You can fan through a deck of color swatches easily and swiftly, then maximize visibility on a specific 5-value color card or individual color chip (each of which is labeled with the Pantone number).

You can search on a swatch number and call up that chip easily. If an out-of-town designer with the app were to email me and say "Hey, dye those t-shirts Pantone 339C," i could search on the number and immediately see the swatch for the color s/he wanted the shirts dyed.

You can even take a picture of something and pick out a swatch from the image.
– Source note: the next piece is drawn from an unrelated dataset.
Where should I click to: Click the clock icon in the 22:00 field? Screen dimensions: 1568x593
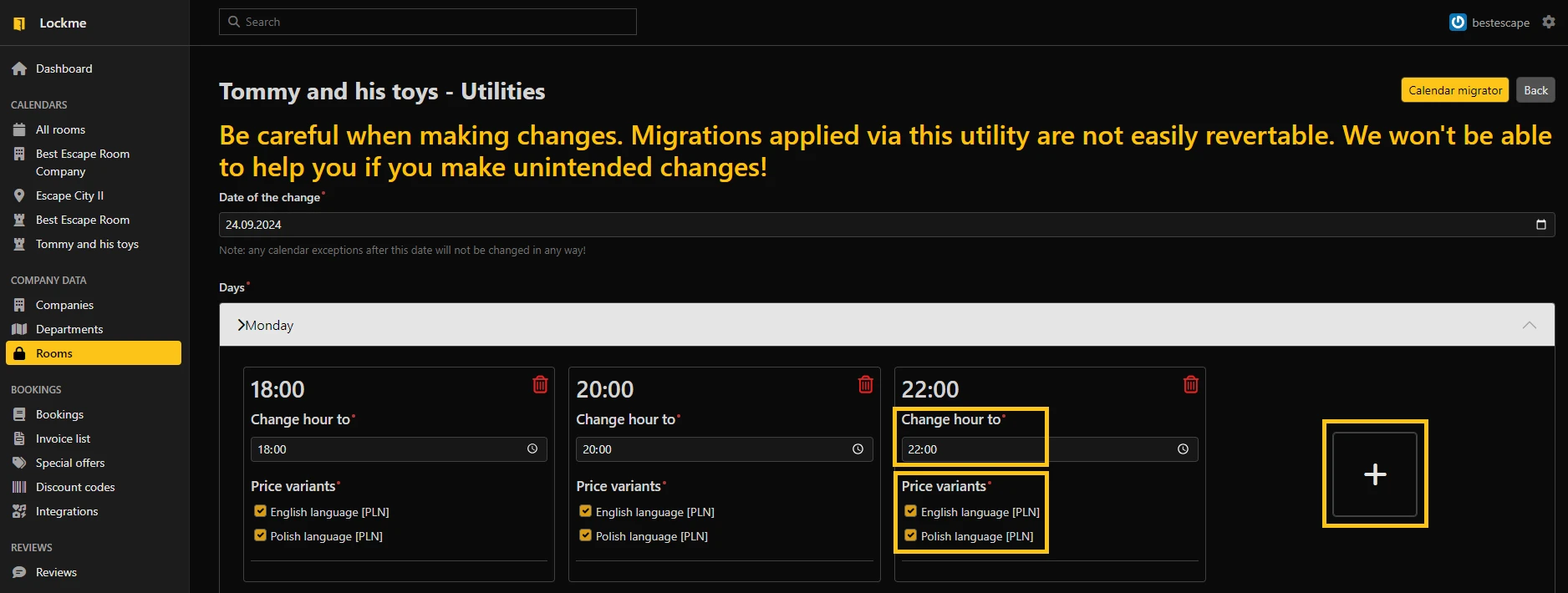point(1183,449)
To test this, i took a photograph of one of the costumes on the rack at work, a set of blue medical scrubs, then touched the sleeve of the shirt in the photo, and the app popped up a Pantone swatch matched to that scrub color!

There is, however, a pretty big caveat, and that is that the colors that show up on your mobile device screen DO NOT exactly match the colors of the printed Pantone colorbooks. I haven't tested it across platforms so i don't know if the colors on my iPad exactly match the ones on the Android version of the app, or the iPhone version. I have to wait i guess until someone else i know buys it to see.

The colors *are* close enough that you could probably run with a dye request from the app in most cases, since a textile's weave structure has just as much influence over how a color appears to the eye as a difference in handheld displays. Think about how different the same exact color of dress looks if the dress is acetate velvet, or silk satin, or cotton broadcloth. So while this caveat is an issue, i don't think it is nearly the same significant problem for dyers and costume designers in theatre as it is for, say, graphic designers.

In short, i'm glad i bought the app, and I'm hoping it becomes something that's fairly standard in theatrical production, in terms of a resource that designers and dyers can have easily and inexpensively for color communication.

Do you have myPANTONE? What do you think of it?